Stored data:
==============================
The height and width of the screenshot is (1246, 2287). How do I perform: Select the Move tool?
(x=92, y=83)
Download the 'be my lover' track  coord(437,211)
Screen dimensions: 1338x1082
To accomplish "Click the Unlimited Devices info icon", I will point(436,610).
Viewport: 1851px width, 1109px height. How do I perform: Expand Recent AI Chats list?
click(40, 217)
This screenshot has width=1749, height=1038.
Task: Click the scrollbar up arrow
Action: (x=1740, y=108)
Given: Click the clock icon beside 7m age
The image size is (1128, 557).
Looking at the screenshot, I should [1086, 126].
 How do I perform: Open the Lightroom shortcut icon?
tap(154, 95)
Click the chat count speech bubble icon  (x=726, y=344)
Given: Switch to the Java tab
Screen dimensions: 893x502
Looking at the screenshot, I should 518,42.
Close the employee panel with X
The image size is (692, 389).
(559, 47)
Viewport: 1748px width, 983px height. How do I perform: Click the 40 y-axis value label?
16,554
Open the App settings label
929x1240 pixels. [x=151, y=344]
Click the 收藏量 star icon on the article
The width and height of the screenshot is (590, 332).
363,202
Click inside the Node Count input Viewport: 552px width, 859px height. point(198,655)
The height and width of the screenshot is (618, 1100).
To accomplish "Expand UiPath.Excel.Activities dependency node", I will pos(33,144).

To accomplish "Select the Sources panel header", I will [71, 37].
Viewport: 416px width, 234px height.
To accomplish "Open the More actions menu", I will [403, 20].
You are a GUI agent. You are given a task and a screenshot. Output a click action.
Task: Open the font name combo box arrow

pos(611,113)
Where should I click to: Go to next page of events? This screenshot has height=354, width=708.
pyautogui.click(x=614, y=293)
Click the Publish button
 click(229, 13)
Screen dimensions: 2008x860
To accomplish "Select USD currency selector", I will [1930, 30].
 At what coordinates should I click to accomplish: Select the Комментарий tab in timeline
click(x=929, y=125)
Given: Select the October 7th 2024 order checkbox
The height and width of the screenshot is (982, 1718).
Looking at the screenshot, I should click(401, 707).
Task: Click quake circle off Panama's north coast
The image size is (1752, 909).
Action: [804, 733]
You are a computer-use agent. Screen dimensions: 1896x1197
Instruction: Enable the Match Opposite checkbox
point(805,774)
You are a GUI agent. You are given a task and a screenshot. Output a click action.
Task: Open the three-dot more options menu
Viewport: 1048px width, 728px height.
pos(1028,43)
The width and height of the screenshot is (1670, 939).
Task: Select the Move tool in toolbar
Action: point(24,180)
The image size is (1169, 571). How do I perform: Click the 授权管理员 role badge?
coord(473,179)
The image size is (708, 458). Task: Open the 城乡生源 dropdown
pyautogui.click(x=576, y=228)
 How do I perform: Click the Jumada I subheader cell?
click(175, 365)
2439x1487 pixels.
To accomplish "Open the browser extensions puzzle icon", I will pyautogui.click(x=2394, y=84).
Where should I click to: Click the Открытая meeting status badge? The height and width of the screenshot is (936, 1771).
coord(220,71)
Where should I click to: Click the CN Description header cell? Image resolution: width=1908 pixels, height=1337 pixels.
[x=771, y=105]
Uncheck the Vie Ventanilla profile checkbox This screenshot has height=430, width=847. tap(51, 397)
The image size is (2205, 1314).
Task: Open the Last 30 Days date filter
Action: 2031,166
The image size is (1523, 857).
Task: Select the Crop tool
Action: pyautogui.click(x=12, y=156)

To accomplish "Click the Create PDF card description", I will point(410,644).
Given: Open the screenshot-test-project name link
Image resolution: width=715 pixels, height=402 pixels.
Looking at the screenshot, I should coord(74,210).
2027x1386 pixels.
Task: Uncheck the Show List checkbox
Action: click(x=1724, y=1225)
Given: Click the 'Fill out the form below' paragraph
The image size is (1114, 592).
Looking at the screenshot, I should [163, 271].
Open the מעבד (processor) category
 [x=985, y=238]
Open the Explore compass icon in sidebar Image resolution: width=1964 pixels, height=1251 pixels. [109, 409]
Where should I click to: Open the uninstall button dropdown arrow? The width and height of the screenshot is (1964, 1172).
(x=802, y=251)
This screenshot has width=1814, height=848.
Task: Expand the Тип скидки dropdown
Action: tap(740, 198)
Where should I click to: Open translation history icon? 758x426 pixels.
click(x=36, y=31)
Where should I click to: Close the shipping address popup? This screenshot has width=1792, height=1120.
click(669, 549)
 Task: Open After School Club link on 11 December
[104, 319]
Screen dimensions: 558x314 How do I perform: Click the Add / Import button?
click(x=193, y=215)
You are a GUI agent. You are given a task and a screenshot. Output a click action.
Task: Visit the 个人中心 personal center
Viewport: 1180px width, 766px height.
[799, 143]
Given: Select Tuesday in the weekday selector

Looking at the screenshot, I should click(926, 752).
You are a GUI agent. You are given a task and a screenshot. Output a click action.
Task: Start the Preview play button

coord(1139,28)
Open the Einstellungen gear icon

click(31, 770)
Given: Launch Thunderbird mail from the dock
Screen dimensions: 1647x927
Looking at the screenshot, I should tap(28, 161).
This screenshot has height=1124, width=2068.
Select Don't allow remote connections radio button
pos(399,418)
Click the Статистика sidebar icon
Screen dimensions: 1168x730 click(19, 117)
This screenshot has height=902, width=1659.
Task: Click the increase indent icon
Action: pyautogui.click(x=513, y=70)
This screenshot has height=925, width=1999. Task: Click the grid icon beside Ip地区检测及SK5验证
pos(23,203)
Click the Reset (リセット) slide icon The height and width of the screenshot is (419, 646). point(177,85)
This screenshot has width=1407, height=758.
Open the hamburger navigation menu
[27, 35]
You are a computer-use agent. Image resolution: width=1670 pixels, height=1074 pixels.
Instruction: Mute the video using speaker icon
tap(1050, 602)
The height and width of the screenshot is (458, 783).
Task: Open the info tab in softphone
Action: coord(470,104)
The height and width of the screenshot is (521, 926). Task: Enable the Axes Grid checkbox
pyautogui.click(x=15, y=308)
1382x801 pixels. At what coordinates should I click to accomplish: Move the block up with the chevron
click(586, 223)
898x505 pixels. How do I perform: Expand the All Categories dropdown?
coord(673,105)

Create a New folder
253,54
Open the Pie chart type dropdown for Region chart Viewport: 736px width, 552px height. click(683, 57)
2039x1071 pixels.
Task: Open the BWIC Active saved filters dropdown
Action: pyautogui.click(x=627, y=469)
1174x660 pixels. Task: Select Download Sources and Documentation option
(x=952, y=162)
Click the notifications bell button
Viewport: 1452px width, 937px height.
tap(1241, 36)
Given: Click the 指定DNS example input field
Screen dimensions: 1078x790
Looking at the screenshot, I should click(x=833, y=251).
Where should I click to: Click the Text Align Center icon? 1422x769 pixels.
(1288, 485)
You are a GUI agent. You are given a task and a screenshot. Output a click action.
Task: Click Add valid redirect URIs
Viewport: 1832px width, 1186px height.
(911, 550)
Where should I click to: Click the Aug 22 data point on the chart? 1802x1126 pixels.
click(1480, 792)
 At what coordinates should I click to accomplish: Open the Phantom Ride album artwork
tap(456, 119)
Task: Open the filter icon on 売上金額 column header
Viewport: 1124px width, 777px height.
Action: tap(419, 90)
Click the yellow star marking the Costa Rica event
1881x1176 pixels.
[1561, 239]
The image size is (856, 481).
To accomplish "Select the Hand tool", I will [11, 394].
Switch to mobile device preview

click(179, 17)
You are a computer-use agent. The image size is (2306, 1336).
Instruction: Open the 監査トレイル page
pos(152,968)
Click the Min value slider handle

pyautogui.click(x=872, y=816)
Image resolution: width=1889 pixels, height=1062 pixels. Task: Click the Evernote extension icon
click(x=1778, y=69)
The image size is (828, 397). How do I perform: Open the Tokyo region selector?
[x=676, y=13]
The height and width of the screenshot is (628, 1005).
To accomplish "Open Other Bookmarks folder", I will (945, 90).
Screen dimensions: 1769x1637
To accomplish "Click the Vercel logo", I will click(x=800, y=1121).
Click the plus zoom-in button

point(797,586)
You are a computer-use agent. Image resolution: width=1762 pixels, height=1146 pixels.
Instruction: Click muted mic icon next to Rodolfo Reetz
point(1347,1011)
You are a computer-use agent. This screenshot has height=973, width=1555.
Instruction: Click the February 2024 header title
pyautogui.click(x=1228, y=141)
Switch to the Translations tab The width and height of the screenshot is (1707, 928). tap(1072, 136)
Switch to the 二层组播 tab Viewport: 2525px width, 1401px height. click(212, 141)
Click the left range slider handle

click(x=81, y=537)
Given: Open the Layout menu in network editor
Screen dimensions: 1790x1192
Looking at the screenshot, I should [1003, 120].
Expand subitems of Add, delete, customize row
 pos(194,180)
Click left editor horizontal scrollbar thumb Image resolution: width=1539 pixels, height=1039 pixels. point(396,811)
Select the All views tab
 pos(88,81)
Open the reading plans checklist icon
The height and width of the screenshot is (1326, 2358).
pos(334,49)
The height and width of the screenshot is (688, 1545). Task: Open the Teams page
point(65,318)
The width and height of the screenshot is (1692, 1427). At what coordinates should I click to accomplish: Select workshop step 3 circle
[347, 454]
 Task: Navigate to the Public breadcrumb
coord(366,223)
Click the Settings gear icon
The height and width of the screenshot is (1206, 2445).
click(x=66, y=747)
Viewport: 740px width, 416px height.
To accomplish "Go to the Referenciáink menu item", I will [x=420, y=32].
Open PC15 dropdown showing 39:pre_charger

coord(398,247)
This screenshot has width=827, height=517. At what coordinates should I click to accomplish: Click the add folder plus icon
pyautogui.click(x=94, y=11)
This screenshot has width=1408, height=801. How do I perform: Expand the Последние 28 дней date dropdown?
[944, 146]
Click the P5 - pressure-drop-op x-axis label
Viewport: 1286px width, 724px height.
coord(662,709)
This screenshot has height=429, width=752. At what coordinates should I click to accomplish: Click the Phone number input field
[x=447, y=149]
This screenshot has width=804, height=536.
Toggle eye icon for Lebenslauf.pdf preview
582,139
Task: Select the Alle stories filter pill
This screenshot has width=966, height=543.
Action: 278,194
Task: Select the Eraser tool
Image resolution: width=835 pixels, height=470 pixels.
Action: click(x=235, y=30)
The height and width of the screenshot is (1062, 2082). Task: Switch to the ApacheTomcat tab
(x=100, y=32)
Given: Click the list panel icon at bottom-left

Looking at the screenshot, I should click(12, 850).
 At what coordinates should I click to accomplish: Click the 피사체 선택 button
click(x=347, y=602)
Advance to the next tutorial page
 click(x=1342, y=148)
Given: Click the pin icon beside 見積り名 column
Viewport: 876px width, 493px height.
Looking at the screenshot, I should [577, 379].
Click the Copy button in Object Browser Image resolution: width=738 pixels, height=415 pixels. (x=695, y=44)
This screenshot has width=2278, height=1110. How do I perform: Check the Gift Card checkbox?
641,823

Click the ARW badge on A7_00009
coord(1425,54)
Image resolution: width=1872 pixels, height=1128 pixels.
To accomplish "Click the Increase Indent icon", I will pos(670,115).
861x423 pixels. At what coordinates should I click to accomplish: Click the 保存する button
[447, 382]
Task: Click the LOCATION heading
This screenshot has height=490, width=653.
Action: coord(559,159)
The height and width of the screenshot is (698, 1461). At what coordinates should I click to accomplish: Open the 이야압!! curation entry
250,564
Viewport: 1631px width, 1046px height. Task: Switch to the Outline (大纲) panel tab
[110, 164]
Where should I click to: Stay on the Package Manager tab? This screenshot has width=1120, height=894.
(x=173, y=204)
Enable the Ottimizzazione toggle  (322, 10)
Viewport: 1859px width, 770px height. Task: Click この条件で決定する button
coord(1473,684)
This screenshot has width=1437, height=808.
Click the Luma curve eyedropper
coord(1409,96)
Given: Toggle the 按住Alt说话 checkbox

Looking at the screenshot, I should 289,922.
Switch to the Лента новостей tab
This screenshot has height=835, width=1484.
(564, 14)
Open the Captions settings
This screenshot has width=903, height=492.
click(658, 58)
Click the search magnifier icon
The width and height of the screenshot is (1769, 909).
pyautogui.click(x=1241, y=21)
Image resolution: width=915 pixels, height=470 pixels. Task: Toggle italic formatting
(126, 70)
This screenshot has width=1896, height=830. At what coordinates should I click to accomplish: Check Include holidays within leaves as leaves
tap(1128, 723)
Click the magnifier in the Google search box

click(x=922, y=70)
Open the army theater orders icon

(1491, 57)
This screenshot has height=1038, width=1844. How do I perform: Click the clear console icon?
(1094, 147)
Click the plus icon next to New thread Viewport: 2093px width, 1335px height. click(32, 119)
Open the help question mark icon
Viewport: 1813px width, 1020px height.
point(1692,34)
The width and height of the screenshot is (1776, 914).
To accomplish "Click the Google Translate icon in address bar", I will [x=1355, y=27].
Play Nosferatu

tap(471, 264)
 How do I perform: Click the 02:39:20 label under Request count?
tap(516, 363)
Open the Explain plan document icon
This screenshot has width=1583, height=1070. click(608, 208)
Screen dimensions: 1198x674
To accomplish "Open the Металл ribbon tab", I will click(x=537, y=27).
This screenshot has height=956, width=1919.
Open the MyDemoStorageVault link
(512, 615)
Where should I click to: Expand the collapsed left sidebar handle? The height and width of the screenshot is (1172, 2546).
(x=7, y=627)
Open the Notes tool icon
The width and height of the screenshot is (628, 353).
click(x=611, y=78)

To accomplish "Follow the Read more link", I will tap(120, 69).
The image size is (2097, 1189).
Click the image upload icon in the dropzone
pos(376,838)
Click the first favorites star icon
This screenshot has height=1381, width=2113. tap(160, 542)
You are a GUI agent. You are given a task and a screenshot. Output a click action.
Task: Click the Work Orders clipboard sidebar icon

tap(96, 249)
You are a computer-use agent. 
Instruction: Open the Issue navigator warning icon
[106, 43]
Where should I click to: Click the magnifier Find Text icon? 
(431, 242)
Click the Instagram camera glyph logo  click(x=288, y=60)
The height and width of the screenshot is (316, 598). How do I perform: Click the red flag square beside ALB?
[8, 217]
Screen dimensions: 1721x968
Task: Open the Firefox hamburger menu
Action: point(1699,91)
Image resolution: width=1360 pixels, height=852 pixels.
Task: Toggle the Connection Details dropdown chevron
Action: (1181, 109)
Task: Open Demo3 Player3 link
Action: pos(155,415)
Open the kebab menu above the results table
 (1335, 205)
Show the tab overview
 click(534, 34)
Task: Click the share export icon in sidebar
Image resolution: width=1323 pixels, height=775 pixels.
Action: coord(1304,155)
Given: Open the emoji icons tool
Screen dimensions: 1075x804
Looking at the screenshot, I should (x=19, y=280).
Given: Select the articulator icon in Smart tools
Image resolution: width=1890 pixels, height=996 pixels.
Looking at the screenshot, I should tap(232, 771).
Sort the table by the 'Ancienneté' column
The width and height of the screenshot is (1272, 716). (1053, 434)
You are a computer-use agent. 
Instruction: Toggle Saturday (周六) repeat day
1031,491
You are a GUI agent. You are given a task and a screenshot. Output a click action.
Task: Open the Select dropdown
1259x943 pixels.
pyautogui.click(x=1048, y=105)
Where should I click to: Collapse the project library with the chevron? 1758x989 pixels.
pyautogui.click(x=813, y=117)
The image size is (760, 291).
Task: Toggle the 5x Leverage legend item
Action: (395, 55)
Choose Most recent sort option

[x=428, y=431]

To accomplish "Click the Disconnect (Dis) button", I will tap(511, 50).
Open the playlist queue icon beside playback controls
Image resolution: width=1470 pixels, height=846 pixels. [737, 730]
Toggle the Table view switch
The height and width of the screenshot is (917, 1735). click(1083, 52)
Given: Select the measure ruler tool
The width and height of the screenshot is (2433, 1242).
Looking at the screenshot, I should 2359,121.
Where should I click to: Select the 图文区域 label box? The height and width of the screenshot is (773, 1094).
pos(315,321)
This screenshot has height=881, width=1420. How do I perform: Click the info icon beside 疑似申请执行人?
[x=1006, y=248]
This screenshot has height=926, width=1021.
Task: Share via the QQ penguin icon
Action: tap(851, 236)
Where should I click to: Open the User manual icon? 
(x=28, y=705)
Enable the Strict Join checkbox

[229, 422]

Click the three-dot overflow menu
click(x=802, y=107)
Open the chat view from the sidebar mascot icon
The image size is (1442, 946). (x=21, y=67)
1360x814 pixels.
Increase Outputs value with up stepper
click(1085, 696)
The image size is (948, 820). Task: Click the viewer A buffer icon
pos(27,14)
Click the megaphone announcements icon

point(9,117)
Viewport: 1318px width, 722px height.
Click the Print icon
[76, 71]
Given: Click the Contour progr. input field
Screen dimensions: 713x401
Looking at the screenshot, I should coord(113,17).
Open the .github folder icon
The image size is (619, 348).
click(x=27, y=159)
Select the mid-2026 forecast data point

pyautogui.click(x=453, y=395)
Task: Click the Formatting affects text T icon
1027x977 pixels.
==============================
Description of the task ▸ Looking at the entries, how many lines contain the string "editor"? The answer is that number alone.

Answer ▸ 2